Ainda que extraordinariamente matizado, o ambiente em que se desenrola a trama de Clara dos Anjos é regido por personagens ciosos de suas conquistas materiais e expectativas de ascensão em uma sociedade até há pouco marcada pelo contraste primordial entre senhores (proprietários de terras, de casas de comércio e seus prepostos) e trabalhadores escravizados. O primeiro dentre esses personagens é o próprio Joaquim dos Anjos, pai de Clara:
"(..) Toda sua ambição se cifrou em obter um pequeno emprego público que lhe desse direito a aposentadoria e a montepio, para a família que ia fundar. Conseguira, ao fim de dois anos de trabalho, aquele de carteiro, havia bem quatro lustros, com o qual estava muito contente e satisfeito da vida, tanto mais que merecera sucessivas promoções. Casara meses depois de nomeado; e, tendo morrido sua mãe, em Diamantina, como filho único, herdara-lhe a casa e umas poucas terras em Inhaí, uma freguesia daquela cidade mineira. Vendeu a modesta herança e tratou de adquirir aquela casita nos subúrbios em que ainda morava e era dele. O seu preço fora módico, mas, mesmo assim, o dinheiro da herança não chegara, e pagou o resto em prestações." (..)" [LB p. 1035 ]
Assim também os pais de Cassi:
Ao melhorarem as suas condições financeiras, com uma promoção a propósito e a compra daquela casa, na estação do Rocha, com o produto de uma herança que tocara à mulher, Manuel de Azevedo veio encontrar, aos treze anos, o filho completamente viciado (..) [LB p.1062]
Propôs, dias depois, à sua esposa, que pusesse o rapazola a aprender um ofício, a fim de discipliná-lo. Dona Salustiana revoltou-se e esbravejou: — Meu filho aprender um ofício, ser operário! Qual! Ele é sobrinho de um doutor e neto de um homem que prestou muitos serviços ao país. [LB p. 1063]
O armazém em que Marramaque era empregado havia de tudo: ferragens, roupas feitas, isto é, camisas, calças, ceroulas grosseiras, para trabalhadores; armas, louças etc. etc. Comprava diretamente nos atacadistas da Corte; além disso, o seu proprietário era intermediário entre os pequenos lavradores e as grandes casas da Capital do Império, isto é, comprava as mercadorias àqueles, por conta destas, com o que ganhava comissão. [LB p. 1065]
Num dos subúrbios, na proximidade da casa de Cassi, veio a residir um casal. A mulher era moça, fruída de carnes, alta, louçã, grandes olhos negros, um tipo do Sul, ao que parece do Rio Grande. O marido, que era oficial de Marinha, maquinista, era amorenado, tirando a mulato, baixo, sempre triste, curvado e pensativo. (..) Tomavam comida fora e só tinham uma rapariguita preta, de uns dezesseis anos, para os serviços leves da casa. [LB p. 1071]
Não me parece razoável, portanto, qualificar-se o subúrbio de Lima Barreto como “lugar de segregação da classe proletária”,[7] atributo que no início do século XX pertencia, principalmente, aos cortiços, casas de cômodos e favelas do nascente centro metropolitano.

**Dados fornecidos**
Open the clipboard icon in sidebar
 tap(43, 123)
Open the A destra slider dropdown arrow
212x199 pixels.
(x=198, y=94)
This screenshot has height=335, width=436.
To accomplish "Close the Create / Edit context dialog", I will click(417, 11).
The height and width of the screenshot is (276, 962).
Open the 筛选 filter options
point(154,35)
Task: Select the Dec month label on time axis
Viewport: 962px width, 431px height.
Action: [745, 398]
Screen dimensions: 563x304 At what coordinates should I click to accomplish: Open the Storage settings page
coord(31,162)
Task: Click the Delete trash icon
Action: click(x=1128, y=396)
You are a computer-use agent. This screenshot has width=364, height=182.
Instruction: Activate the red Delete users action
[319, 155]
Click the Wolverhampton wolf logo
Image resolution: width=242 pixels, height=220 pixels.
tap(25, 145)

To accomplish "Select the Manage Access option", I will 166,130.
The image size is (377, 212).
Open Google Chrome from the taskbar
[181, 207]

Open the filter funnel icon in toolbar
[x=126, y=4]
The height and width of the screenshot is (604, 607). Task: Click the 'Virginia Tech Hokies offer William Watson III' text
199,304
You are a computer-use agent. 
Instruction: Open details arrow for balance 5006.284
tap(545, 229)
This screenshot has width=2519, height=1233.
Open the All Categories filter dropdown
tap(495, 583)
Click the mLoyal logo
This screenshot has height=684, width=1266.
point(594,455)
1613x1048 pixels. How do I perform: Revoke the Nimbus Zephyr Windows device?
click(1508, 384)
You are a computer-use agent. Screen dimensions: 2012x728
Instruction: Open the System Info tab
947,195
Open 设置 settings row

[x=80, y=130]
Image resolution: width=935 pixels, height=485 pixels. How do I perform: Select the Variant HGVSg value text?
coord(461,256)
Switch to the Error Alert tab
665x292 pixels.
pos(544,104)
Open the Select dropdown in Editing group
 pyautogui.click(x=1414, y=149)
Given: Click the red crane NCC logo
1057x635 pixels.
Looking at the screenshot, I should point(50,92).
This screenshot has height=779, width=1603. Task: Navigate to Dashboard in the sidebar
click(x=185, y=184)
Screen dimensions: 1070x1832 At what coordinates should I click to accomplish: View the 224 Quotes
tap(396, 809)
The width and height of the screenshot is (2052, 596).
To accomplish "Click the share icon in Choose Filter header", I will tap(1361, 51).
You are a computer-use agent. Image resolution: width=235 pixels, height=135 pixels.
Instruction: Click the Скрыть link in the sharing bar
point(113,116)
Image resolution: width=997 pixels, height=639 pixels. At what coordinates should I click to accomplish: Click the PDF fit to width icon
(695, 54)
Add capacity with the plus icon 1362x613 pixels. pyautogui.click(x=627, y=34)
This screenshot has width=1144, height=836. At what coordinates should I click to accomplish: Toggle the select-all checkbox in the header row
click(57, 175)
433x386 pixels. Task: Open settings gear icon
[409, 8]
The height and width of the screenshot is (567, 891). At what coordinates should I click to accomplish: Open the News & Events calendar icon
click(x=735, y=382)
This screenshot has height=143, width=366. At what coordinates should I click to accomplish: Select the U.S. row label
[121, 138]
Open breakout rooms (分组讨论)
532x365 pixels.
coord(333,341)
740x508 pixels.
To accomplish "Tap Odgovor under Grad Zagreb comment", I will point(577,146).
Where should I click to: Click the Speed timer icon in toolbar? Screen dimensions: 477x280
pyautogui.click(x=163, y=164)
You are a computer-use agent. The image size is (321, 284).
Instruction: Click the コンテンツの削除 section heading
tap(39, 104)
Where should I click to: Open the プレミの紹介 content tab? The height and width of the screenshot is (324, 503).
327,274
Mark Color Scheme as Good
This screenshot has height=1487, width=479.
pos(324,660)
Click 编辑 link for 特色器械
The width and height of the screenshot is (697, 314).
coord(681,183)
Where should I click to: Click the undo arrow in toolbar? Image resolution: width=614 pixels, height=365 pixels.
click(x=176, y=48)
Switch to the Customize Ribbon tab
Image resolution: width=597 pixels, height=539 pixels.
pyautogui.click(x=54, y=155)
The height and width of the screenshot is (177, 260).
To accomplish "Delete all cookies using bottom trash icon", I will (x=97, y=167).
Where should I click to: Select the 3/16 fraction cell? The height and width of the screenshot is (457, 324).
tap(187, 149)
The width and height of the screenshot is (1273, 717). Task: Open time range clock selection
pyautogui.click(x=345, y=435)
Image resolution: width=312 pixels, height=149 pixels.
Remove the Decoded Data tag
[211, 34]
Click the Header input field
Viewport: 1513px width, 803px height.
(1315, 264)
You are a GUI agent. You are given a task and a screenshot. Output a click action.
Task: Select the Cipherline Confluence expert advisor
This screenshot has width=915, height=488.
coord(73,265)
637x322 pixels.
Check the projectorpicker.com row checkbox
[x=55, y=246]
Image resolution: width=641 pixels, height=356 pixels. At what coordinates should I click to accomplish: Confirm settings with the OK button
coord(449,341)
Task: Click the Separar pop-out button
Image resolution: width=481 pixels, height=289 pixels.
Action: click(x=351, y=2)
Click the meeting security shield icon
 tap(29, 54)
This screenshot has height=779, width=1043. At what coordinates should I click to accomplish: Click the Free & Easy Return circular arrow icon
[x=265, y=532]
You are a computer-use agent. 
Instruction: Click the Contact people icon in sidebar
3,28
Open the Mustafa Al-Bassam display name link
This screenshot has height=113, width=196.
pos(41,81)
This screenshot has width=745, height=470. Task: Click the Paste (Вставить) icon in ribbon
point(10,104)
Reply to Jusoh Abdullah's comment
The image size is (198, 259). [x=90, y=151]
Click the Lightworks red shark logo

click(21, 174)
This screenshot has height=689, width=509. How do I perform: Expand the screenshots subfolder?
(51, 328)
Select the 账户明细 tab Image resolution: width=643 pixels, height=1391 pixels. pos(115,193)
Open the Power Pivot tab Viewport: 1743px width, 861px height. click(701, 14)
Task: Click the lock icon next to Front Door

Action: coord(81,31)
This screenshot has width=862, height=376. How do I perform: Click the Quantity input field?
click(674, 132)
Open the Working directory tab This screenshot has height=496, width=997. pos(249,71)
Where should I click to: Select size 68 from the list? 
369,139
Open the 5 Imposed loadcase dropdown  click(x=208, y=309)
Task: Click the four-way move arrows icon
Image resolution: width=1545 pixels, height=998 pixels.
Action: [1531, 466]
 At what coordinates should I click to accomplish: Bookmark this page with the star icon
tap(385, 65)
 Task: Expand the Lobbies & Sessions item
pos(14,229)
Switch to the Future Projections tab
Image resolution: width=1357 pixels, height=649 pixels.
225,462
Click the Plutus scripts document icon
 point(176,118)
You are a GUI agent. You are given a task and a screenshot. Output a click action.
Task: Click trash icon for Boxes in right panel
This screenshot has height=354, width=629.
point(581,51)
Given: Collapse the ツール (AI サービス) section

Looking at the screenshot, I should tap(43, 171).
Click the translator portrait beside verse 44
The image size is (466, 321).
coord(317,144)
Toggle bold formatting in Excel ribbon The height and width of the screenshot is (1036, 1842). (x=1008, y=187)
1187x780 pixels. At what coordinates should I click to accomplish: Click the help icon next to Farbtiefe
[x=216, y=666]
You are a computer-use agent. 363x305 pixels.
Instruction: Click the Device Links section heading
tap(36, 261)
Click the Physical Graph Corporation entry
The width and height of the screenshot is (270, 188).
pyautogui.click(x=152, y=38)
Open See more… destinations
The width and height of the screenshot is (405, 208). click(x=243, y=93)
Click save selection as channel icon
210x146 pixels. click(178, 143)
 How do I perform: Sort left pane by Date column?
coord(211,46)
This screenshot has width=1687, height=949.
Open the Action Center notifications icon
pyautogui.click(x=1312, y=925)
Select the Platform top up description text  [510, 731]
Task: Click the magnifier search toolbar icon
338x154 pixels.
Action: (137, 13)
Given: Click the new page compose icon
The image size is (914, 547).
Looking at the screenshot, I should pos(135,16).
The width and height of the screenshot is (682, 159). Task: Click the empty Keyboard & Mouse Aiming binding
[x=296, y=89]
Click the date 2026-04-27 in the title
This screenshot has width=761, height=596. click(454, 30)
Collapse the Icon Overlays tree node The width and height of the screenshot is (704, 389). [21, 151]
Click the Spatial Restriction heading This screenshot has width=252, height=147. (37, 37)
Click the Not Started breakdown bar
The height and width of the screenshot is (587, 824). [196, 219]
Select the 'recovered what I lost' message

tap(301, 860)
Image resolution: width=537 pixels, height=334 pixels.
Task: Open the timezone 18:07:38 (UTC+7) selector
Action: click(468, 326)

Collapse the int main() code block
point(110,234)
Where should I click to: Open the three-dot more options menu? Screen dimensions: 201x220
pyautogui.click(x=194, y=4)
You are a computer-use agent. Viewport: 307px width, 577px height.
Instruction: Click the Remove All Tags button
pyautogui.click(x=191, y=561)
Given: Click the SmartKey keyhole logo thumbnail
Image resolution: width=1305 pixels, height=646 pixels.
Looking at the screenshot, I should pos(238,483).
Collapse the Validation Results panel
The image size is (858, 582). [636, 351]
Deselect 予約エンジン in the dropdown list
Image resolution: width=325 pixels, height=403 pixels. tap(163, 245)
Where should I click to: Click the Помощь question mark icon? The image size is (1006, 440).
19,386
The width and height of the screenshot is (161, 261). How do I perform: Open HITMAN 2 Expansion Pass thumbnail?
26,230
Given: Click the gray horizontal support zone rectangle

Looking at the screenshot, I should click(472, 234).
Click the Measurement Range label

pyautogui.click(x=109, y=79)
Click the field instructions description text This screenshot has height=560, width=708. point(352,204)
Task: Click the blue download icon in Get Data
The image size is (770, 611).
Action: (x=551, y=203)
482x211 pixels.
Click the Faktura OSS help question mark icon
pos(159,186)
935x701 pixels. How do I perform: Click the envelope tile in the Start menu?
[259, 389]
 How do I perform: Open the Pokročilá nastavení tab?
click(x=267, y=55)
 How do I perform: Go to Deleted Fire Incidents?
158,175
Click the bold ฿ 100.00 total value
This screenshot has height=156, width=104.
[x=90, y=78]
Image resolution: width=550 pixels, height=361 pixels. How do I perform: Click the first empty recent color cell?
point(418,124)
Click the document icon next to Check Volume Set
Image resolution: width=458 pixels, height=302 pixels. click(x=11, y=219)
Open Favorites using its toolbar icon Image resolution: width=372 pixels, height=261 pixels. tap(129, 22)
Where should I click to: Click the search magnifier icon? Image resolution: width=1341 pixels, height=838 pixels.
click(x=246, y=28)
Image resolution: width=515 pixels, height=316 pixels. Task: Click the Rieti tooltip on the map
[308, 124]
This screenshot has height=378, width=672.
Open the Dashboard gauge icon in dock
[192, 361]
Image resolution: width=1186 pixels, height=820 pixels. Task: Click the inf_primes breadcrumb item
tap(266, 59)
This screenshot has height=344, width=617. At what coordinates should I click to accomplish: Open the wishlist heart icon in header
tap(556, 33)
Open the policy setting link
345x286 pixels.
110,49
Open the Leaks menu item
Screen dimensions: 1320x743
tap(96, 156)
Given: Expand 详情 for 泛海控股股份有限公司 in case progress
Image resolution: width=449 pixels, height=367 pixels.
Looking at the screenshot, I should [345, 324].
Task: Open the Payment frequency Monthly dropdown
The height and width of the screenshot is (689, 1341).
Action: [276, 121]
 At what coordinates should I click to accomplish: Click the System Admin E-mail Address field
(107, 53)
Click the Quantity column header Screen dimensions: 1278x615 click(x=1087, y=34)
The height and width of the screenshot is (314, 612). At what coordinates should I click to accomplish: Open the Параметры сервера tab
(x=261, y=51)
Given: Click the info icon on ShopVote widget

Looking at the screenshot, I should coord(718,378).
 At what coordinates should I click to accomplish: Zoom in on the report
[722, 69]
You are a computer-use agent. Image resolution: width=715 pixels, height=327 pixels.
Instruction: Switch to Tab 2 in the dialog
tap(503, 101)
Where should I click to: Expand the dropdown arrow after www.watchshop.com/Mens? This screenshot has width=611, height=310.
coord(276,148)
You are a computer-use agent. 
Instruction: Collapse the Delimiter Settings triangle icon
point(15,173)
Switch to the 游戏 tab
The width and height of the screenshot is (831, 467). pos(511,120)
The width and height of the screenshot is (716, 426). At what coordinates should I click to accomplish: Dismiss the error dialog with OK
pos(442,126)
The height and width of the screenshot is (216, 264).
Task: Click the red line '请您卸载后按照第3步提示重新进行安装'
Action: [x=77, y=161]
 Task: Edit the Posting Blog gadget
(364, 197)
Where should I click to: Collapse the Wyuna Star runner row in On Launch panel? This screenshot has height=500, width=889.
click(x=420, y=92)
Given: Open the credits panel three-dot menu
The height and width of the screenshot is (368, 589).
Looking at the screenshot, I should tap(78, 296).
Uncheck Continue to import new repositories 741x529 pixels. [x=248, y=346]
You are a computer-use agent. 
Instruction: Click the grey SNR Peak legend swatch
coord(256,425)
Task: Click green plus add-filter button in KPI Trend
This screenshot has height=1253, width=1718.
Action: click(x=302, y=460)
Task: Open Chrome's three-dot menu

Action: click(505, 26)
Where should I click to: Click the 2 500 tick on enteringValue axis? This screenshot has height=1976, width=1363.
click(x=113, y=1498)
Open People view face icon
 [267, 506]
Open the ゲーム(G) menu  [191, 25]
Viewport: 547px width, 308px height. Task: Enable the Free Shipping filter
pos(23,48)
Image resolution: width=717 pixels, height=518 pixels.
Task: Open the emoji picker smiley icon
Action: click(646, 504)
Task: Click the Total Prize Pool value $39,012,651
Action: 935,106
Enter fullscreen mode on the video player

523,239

**Suas tarefas**
A – Traduza para o inglês esta frase do texto sobre Clara dos Anjos: "Propôs, dias depois, à sua esposa, que pusesse o rapazola a aprender um ofício, a fim de discipliná-lo."
B – No texto sobre Clara dos Anjos, aparecem as mercadorias que havia no armazém em que Marramaque era empregado. Liste todas elas, incluindo as peças de roupa especificadas.
C – Responda com base no texto sobre Clara dos Anjos:
(i) Que emprego Joaquim dos Anjos conseguiu?
(ii) Com que idade Manuel de Azevedo encontrou o filho completamente viciado?
(iii) Qual era a ocupação do marido do casal que veio residir perto da casa de Cassi?
Não é preciso consultar as linhas para fazer as tarefas.

**Respostas completas**
A – A few days later, he proposed to his wife that she have the youngster learn a trade, in order to discipline him.

B –
- ferragens
- roupas feitas: camisas, calças e ceroulas grosseiras
- armas
- louças

C –
(i) O de carteiro.
(ii) Aos treze anos.
(iii) Era oficial de Marinha, maquinista.